La requérante avait sollicité de son administration la validation des services rendus en qualité d’agent non titulaire de l’Etat à temps incomplet.
 
L’Administration avait refusé cette validation, estimant que son agent n’avait pas respecté le délai de deux ans à compter de la titularisation pour présenter sa demande, délai prévu par le Code des pensions civiles et militaires de retraite.
 
Le tribunal administratif a relevé que, non seulement l’Administration avait commis une erreur de fait en estimant que le délai de deux ans était expiré, mais également que, de surcroît, la « pré-décision » qu’elle présentait et qui était censée valider les services de son agent, ne revêtait aucun caractère décisoire et n’était, au demeurant, même pas signée.
 
Le tribunal a donc annulé le refus de validation des services opposé par l’Administration, a fait injonction à cette dernière de statuer à nouveau sur la demande de validation des services présentée par son agent, et l’a condamné à indemniser ses frais de procédure.

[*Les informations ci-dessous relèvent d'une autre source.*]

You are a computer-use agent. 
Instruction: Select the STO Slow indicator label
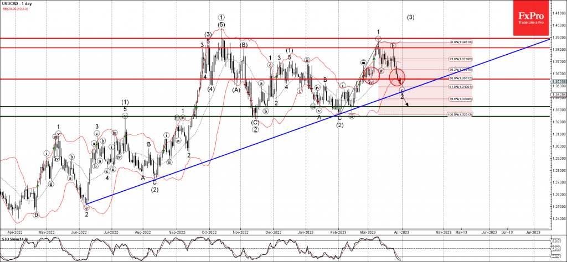[x=13, y=238]
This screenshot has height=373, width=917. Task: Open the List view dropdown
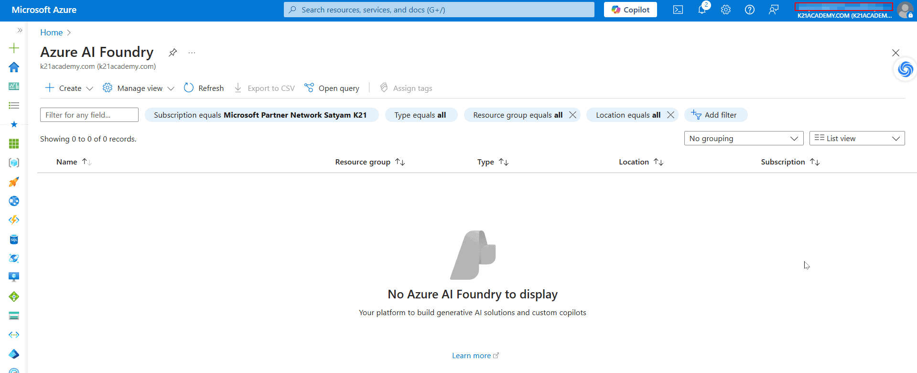coord(857,138)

Dans cette décision, le tribunal administratif constate que la cliente, fonctionnaire de l’Education nationale, a subi un préjudice moral du fait de deux décisions de l’Administration relatives à sa carrière, toutes deux annulées en justice.
 
Le tribunal relève que ces décisions administratives fautives ont provoqué chez la cliente une grande fragilité psychologique, aggravée par la durée de la procédure (six ans).
 
Le tribunal condamne l’Administration à indemniser le préjudice moral de la cliente ainsi que ses frais de justice.